Der Immobilienbrief Nr 425

Im Editorial befasst sich Werner Rohmert naturgemäß mit dem Thema der letzten Wochen, der DSGVO. Die Profi Big Data Kraken schmunzeln. Ihr relativer Wettbewerbsvorsprung wird größer. Sturtups, Hotels, Handwerker, Veranstalter und Vertriebe zahlen die Zechen. Sie werden immer weniger konkurrenzfähig in den Bereichen, die die Datenkraken für sich als rentabel erachten. Jetzt ist neben der Amazonisierung des Handels auch der Konzentration des Marketing auf google, Facebook, amazon, ebay, Apple und wenigen anderen mit Marktmacht die Tür geöffnet. Eine Sisyphos-Arbeit kommt auf die Justiz zu, die die Aufgabe bekommt, das sinnvolle „gut gemeint“ der DSGVO in praktikablen Umgang umzuwandeln. Die Pressefreiheit steht noch unter dem Schutz des Grundgesetzes. Wir haben sowieso allen Versuchungen widerstanden, Daten zu sammeln, zu verknüpfen, auszuwerten oder auch nur die Bearbeitung auszulagern. Wir haben nur die eMailadresse, über die Sie die Mail jetzt lesen können. Damit sind keine anderen Daten verknüpft. Wir werden auch nicht Ihr Leserverhalten auswerten, wie das heute längst bei prominenten Medien üblich ist.  Woher kommen sonst die „meistgelesenen Artikel“ der Woche etc.? Wir werden der Versuchung widerstehen, Ihnen nur noch zu schreiben, was die Mehrheit des Mainstream gerne lesen möchte. Im Editorial haben wir mehr beschrieben. Wir sind ein kleines Unternehmen.
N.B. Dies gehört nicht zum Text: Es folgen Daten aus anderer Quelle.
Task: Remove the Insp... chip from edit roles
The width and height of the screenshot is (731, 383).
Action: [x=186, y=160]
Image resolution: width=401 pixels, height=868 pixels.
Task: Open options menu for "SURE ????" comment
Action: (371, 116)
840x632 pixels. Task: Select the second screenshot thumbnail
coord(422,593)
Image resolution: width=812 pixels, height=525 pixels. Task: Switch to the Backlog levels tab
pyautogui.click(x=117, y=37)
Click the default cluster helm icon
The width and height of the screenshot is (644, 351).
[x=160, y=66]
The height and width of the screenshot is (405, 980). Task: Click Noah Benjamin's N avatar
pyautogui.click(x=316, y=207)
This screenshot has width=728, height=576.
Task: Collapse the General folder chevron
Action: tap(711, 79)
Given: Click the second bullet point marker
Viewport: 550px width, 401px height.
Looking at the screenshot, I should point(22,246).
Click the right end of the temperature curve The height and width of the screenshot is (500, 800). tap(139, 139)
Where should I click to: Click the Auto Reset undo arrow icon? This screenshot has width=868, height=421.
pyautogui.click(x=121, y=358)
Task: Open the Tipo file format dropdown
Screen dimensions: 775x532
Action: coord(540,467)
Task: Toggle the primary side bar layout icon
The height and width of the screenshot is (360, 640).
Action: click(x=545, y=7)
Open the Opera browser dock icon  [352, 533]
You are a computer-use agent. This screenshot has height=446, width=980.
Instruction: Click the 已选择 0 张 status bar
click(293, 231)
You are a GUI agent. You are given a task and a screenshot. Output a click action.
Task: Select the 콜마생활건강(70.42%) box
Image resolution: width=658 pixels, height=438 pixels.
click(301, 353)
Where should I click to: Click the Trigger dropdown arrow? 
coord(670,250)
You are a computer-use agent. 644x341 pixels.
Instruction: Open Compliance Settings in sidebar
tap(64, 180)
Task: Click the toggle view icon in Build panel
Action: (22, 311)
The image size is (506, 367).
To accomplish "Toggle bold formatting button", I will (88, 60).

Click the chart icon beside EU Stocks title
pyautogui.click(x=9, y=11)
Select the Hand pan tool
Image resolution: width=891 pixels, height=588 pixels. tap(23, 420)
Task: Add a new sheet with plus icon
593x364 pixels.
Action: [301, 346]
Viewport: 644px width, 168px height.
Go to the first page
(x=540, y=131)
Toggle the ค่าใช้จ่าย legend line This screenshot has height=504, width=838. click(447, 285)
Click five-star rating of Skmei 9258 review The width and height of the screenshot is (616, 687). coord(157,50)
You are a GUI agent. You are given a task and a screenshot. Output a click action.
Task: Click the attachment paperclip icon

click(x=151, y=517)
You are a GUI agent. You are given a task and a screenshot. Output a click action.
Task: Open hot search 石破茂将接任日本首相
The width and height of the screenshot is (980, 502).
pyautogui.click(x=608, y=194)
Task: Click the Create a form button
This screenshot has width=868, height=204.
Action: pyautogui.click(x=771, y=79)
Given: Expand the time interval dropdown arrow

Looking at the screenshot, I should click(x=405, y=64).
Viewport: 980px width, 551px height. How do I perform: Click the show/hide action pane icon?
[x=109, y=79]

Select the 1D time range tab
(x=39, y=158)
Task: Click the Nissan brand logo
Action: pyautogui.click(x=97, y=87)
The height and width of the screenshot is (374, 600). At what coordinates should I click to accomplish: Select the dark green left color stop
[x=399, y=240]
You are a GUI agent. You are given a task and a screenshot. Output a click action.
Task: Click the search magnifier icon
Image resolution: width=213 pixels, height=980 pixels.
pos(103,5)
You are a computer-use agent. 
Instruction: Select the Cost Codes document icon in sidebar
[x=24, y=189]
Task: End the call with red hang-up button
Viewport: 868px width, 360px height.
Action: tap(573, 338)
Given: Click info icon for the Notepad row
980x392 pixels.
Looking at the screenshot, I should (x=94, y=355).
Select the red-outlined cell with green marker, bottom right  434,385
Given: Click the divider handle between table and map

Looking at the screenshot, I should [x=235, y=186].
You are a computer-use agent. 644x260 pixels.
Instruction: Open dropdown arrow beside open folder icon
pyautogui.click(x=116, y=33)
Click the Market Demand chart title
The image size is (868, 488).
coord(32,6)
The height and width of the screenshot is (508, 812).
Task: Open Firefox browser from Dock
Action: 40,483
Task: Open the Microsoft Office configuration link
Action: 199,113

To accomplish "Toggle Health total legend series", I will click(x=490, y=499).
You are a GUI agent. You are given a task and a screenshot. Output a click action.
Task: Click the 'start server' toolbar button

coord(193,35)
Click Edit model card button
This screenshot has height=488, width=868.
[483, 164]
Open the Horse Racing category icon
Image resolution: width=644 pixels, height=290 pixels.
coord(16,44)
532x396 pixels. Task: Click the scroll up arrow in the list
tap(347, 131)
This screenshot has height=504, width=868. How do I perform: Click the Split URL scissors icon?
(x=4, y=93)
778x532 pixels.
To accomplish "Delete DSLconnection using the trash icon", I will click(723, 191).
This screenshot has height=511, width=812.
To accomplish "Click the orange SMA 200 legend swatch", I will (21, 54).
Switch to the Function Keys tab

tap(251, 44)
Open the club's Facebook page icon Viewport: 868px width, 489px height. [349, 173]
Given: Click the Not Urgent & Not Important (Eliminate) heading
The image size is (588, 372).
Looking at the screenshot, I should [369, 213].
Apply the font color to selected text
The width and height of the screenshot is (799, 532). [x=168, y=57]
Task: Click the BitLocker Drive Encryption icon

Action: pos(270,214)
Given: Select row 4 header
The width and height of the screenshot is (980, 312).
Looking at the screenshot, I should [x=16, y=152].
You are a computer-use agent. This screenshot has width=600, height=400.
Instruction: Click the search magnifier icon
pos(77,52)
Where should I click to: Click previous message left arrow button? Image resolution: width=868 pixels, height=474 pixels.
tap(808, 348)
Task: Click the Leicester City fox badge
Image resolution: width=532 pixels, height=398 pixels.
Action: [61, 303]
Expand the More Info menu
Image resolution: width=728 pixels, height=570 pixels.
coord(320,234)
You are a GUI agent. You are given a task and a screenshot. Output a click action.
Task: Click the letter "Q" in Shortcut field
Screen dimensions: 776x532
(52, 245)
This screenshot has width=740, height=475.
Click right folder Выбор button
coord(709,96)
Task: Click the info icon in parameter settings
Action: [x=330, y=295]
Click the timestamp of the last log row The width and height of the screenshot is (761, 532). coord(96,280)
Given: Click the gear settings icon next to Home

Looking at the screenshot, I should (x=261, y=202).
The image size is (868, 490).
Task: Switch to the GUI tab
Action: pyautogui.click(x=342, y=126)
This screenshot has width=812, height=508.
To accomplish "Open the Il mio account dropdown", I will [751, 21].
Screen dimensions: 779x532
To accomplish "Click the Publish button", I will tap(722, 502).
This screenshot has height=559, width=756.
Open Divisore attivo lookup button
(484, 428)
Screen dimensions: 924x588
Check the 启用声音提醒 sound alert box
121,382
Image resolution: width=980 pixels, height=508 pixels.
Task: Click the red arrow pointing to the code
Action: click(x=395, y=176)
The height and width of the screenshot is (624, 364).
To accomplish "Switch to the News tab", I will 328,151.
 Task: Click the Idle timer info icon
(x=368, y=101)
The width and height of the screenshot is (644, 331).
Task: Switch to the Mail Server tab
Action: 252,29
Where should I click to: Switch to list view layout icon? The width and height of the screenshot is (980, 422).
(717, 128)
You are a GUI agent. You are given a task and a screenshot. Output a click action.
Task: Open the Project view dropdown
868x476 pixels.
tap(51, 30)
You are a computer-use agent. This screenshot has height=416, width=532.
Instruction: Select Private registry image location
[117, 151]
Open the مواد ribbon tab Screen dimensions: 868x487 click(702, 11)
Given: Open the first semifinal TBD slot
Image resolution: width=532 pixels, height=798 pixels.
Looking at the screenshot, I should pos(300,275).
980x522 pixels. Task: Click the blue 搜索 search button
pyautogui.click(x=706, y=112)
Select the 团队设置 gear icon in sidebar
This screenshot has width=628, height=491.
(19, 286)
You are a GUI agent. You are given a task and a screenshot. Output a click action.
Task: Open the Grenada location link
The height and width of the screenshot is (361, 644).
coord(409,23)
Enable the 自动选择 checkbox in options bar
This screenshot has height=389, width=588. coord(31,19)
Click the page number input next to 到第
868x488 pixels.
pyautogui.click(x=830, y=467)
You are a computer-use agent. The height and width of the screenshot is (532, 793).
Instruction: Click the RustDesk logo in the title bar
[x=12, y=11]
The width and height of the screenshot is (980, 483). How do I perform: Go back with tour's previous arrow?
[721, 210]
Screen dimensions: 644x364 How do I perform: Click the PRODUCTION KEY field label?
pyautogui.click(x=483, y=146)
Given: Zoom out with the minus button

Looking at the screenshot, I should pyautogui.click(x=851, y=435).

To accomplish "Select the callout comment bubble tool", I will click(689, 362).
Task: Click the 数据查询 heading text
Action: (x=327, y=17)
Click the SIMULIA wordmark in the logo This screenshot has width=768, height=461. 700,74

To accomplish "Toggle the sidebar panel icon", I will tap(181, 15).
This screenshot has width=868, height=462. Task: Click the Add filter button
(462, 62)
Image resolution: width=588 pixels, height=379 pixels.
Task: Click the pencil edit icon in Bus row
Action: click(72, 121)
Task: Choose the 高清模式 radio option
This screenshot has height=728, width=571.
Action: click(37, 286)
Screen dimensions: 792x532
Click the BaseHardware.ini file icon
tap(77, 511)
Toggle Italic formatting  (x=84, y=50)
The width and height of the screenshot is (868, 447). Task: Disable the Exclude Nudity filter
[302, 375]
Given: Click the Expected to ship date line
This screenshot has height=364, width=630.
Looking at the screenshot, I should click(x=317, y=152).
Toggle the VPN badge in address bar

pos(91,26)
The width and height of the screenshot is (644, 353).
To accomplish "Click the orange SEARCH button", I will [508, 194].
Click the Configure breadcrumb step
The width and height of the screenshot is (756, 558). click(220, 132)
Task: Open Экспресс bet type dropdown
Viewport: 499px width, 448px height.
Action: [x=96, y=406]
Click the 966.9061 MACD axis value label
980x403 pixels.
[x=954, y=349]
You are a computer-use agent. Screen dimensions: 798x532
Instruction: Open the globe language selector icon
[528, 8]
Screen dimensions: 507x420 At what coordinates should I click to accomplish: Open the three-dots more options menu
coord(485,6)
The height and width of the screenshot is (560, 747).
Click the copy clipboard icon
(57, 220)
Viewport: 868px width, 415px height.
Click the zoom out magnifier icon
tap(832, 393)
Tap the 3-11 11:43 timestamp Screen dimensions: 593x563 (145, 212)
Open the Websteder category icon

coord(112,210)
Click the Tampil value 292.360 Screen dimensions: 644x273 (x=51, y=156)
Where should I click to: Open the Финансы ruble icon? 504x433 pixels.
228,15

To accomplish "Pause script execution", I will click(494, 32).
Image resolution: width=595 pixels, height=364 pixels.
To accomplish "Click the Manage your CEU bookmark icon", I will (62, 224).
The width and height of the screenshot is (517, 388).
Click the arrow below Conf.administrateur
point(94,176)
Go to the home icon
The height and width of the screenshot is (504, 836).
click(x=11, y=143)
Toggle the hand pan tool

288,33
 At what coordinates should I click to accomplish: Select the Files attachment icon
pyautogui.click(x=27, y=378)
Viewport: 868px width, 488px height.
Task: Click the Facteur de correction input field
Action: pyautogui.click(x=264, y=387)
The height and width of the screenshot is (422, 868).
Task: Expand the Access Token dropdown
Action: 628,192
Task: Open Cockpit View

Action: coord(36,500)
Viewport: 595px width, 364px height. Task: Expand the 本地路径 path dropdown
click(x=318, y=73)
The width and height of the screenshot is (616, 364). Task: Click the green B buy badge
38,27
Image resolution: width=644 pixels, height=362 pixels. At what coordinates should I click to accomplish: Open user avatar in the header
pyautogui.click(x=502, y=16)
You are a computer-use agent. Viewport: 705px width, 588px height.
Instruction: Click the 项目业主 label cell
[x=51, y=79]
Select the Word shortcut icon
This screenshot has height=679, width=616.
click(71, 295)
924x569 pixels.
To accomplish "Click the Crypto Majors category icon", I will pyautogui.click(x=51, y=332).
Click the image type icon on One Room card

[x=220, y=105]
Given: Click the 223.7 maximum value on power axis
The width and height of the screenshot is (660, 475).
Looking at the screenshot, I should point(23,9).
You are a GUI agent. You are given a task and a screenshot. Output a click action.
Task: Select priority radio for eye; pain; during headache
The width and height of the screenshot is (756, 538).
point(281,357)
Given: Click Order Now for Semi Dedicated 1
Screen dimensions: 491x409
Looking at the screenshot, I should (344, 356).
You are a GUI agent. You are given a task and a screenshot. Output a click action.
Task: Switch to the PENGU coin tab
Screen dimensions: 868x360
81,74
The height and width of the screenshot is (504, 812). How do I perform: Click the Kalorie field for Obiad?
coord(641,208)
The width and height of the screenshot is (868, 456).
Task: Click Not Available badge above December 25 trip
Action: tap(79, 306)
Wir sind ein journalistisches B2B-Medium, dass sich auf das Grundrecht der Pressefreiheit stützt. Wir gehen mit allen Daten verantwortungsvoll um. Wir halten nicht erst seit der DSGVO den Datenschutz für eine der wichtigsten Errungenschaften unseres Systems. Die überwiegende Mehrheit der Menschheit kennt keinen Datenschutz. Wir machen uns allerdings nicht die Hoffnung, dass unsere Vorstellung von Datenschutz im internationalen Wettbewerb der Datensammler überleben wird.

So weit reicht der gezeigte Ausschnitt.